D.C. officials marked Halloween early on Friday night by commemorating the steep stone staircase in Georgetown featured in the Academy Award-winning horror movie The Exorcist.

Director William Friedkin and and writer William Peter Blatty were on hand as Mayor Muriel Bowser and D.C. Council member Jack Evans unveiled a plaque next to the steps. A crowd of hundreds watched from the parking lot at the foot of the staircase, and event organizers set the mood with spooky red lighting and dry ice smoke effects.

Evans, who represents Georgetown, read a ceremonial Council resolution thanking Friedkin and Blatty for helping to make the neighborhood “a destination for film lovers from around the world.” He said he re-watched The Exorcist with his teenage children just a couple of years ago and “it was as scary as it always was.”

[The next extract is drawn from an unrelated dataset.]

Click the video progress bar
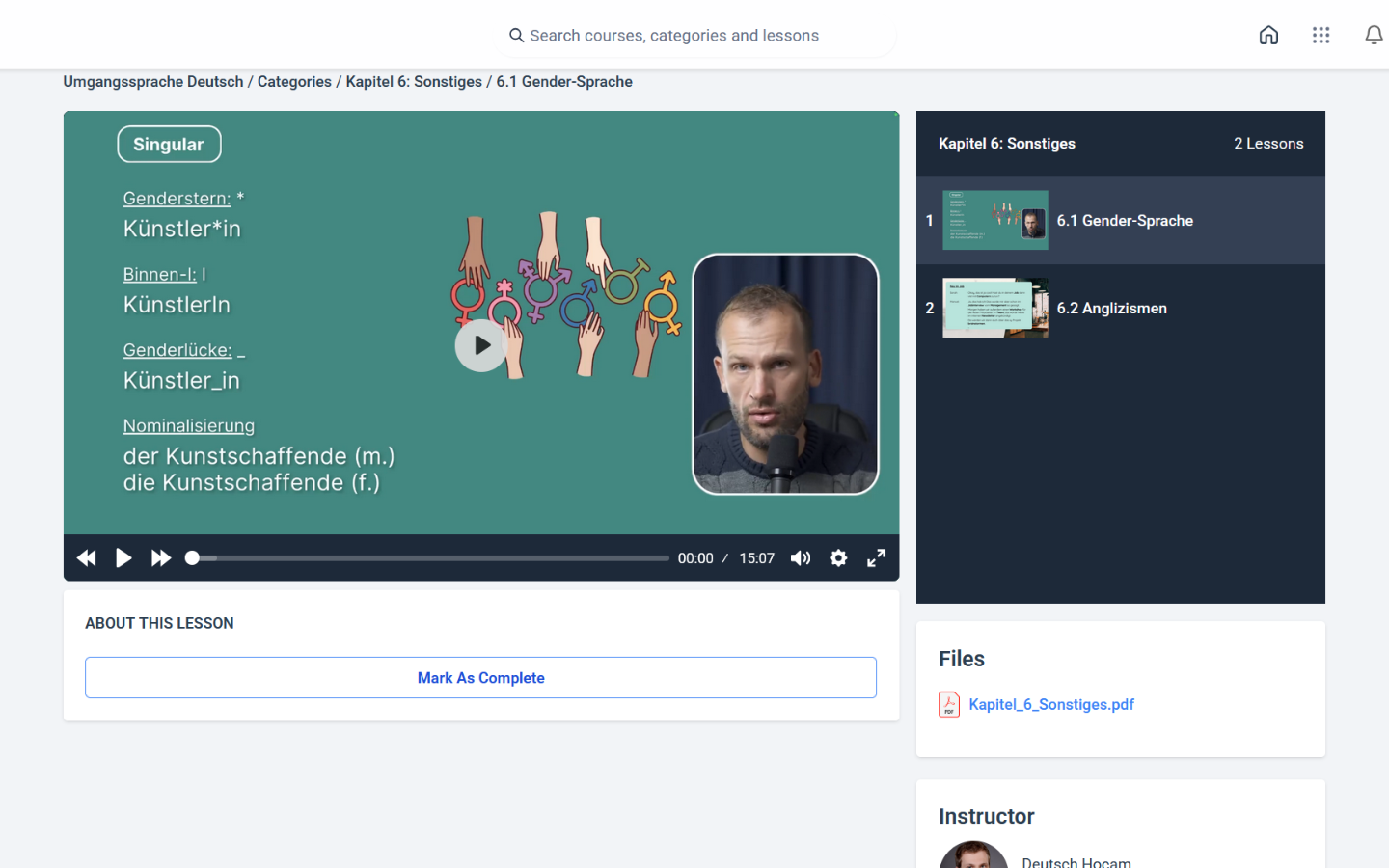1389x868 pixels. pyautogui.click(x=429, y=558)
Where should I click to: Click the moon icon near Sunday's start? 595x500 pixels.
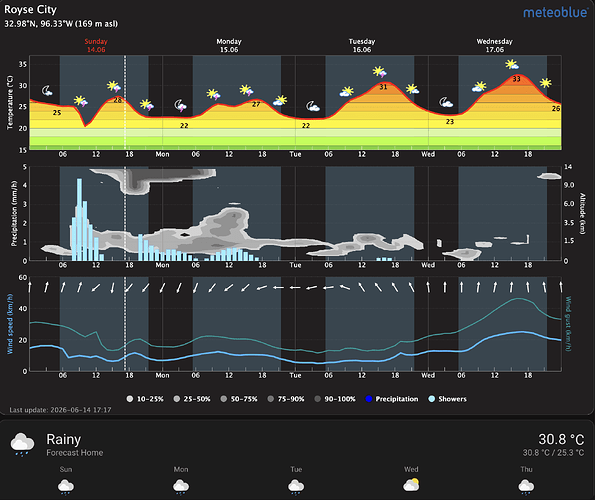pos(47,91)
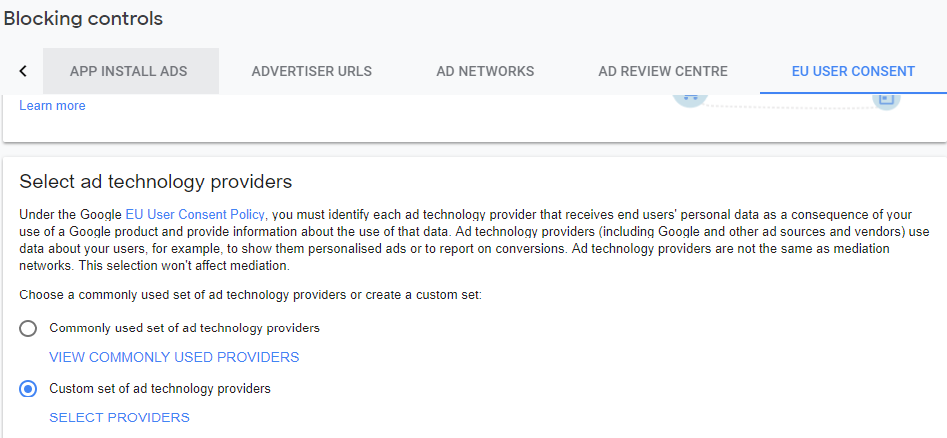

For their part, both of the filmmakers behind the 1973 classic were overwhelmed by the praise.

Friedkin, who won the “Best Director Oscar” for The French Connection in 1971, said the plaque for the steps “means more than any of the awards that I’ve ever won.” Blatty said it was the highest honor he’d ever received, notwithstanding his Academy Award for “Best Adapted Screenplay.”

“Academy Award winners are the plague of the earth,” he said. “There are so many of them. But how many have a staircase in prime real estate?”

As was noted Friday night, the “Exorcist Steps” plaque is a rare Washington monument that has nothing to do with politics or government. Yet politics wasn’t entirely absent from the unveiling ceremony. Evans took the opportunity to praise Mayor Bowser’s performance in office, and Bowser pledged that D.C. would double its efforts to become a “film town” where moviemaking lifts the local economy.

“You know what film does for a lot of cities? It employs people,” the mayor said. “Artists go to work. Craftsmen go to work. People all over who are building sets go to work in their good-paying middle class jobs.”

Bowser recognized American University staffer Andrew Huff, who conceived of Friday’s event and led the change to organize it. Huff was one of many Washingtonians present with vivid memories of seeing The Exorcist for the first time. Another was Tim Krepp, a professional tour guide and author of the book Ghosts of Georgetown.

Krepp first watched The Exorcist as a high school kid at a Georgetown University summer program, and he remembers coming down to the steps with his friends after the movie. “It was one of my first formative memories of Washington, D.C.,” he said.

The Exorcist was nominated for 10 Academy Awards, and it won two, for “Best Adapted Screenplay” and “Best Sound Mixing.” One of the highest-grossing movies of all time, it’s been honored by the American Film Institute and the Library of Congress.